Work item: Read through the entries below and copy each line where "agent" turns up.

Data in this exercise:
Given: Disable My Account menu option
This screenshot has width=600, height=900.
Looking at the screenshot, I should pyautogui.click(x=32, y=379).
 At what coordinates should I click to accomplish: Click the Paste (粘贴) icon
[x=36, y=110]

--

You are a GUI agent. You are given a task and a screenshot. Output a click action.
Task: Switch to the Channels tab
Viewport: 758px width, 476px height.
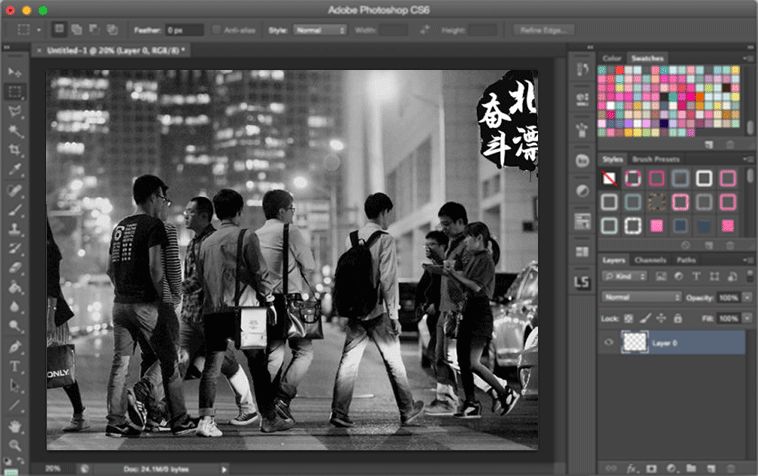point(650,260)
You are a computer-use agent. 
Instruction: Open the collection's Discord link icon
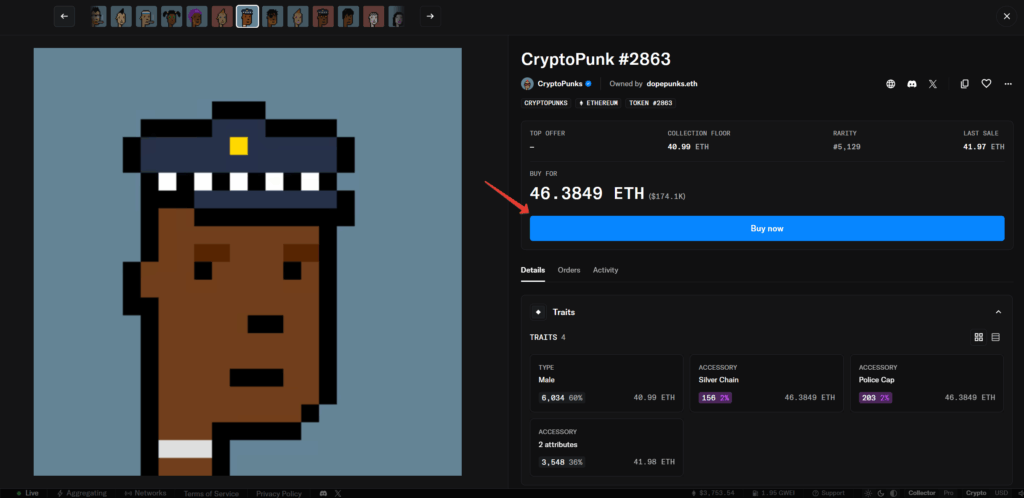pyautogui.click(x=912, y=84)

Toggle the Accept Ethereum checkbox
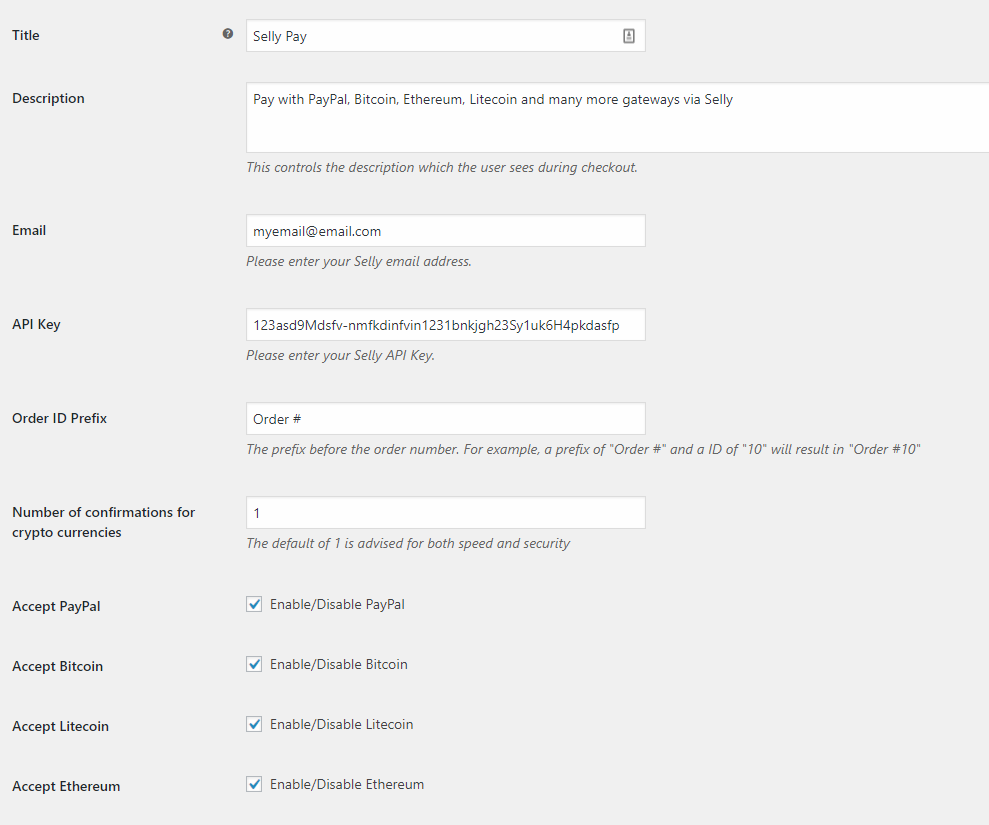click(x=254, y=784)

Reply to the exercise:
You are a GUI agent. You are given a task and a screenshot. Output a click action.
You are a computer-use agent. 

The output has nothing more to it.